Stored data
================================
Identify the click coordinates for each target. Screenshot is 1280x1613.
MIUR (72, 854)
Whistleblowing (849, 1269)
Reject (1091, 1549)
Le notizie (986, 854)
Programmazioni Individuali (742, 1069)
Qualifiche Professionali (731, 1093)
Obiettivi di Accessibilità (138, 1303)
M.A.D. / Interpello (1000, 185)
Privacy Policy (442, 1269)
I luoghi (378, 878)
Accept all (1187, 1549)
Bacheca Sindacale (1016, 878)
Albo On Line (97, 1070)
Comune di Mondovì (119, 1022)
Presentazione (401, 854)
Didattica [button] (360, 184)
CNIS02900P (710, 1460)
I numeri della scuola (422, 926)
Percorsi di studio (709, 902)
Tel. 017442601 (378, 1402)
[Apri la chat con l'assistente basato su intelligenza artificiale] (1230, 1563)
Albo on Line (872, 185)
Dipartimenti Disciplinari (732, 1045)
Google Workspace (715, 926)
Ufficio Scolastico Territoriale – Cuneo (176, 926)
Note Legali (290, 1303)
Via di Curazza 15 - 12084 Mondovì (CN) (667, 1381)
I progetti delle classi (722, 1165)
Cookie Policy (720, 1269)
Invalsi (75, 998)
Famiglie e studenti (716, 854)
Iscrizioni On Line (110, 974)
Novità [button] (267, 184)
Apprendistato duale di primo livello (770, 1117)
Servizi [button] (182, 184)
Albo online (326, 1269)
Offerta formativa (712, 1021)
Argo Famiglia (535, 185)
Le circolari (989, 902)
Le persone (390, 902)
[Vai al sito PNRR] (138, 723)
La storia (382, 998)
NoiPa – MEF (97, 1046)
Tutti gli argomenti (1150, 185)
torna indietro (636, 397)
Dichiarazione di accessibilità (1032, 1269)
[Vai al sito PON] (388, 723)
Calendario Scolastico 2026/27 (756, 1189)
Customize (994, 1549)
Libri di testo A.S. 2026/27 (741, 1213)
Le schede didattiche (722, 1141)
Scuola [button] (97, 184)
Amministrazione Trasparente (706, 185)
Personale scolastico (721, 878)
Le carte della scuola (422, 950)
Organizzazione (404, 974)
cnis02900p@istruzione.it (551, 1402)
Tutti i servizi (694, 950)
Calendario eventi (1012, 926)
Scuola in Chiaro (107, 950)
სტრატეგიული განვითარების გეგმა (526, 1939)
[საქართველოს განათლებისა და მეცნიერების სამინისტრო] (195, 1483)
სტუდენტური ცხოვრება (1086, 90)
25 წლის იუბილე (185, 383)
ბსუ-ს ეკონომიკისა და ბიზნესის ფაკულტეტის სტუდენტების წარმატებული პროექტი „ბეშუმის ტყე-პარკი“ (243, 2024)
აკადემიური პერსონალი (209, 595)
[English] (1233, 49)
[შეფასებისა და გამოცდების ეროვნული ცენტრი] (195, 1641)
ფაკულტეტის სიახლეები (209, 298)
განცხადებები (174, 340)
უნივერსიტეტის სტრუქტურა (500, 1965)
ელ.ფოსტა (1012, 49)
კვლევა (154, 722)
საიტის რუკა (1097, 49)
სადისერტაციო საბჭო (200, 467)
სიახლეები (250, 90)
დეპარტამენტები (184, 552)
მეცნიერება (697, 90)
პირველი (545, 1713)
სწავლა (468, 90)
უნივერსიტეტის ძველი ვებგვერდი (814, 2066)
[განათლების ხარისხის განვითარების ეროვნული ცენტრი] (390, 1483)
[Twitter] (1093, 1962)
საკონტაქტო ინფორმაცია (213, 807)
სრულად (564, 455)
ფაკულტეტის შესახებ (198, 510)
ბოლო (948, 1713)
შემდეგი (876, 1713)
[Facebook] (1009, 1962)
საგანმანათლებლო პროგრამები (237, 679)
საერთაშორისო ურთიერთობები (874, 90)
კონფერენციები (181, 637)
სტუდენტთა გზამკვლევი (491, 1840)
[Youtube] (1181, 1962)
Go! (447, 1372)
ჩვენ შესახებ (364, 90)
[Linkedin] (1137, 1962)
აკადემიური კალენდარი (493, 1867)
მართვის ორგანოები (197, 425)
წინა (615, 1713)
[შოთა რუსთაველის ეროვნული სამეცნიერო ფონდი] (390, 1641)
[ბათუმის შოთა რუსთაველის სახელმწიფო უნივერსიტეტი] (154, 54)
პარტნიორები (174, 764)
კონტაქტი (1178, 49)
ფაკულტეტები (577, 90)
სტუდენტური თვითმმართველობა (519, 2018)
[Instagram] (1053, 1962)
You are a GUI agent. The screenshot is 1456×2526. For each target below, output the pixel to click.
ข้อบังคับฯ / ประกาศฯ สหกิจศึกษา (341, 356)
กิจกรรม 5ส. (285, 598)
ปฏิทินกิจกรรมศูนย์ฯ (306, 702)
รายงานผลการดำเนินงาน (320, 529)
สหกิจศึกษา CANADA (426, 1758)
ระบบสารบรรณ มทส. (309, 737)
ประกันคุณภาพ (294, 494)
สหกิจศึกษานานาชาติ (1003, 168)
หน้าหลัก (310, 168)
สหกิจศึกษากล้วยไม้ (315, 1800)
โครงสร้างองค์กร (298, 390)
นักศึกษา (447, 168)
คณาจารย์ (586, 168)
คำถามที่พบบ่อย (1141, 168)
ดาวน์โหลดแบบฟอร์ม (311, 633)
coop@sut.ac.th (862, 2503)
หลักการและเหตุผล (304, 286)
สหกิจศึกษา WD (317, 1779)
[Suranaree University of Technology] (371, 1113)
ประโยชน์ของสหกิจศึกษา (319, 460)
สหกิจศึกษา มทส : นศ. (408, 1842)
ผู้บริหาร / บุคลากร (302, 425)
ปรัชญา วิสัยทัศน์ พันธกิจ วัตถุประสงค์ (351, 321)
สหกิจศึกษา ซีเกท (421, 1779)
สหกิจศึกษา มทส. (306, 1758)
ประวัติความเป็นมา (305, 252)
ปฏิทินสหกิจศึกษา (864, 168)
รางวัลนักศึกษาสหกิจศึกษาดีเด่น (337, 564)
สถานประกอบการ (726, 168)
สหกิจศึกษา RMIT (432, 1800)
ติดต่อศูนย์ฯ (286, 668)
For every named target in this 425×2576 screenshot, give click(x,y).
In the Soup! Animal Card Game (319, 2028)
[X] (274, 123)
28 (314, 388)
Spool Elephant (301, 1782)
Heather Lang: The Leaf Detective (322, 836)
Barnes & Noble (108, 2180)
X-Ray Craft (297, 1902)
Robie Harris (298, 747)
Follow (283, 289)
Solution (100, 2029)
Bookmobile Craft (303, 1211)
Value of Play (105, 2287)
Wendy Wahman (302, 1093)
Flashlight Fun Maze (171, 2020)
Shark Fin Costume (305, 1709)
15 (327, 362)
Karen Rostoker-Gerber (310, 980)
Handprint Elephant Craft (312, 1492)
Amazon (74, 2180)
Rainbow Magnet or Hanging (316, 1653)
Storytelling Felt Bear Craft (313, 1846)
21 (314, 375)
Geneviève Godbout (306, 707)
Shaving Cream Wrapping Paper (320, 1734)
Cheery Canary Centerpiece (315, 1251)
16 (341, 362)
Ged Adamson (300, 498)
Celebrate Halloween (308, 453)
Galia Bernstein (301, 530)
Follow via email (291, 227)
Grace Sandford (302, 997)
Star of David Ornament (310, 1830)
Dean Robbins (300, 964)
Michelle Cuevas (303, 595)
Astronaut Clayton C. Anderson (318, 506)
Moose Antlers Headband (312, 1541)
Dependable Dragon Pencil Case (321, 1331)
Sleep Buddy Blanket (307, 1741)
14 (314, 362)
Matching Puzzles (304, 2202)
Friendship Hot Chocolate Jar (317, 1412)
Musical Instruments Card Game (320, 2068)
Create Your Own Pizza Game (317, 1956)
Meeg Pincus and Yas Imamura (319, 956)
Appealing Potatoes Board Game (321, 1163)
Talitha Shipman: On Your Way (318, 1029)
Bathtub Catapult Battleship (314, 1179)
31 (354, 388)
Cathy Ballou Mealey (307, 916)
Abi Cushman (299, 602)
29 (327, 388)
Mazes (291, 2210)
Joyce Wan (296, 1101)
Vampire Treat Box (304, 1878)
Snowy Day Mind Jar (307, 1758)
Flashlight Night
================================
## Aim of the exercise
With "button" as the string to find, copy every line of the records that holds it.

## Task response
Didattica [button] (360, 184)
Novità [button] (267, 184)
Servizi [button] (182, 184)
Scuola [button] (97, 184)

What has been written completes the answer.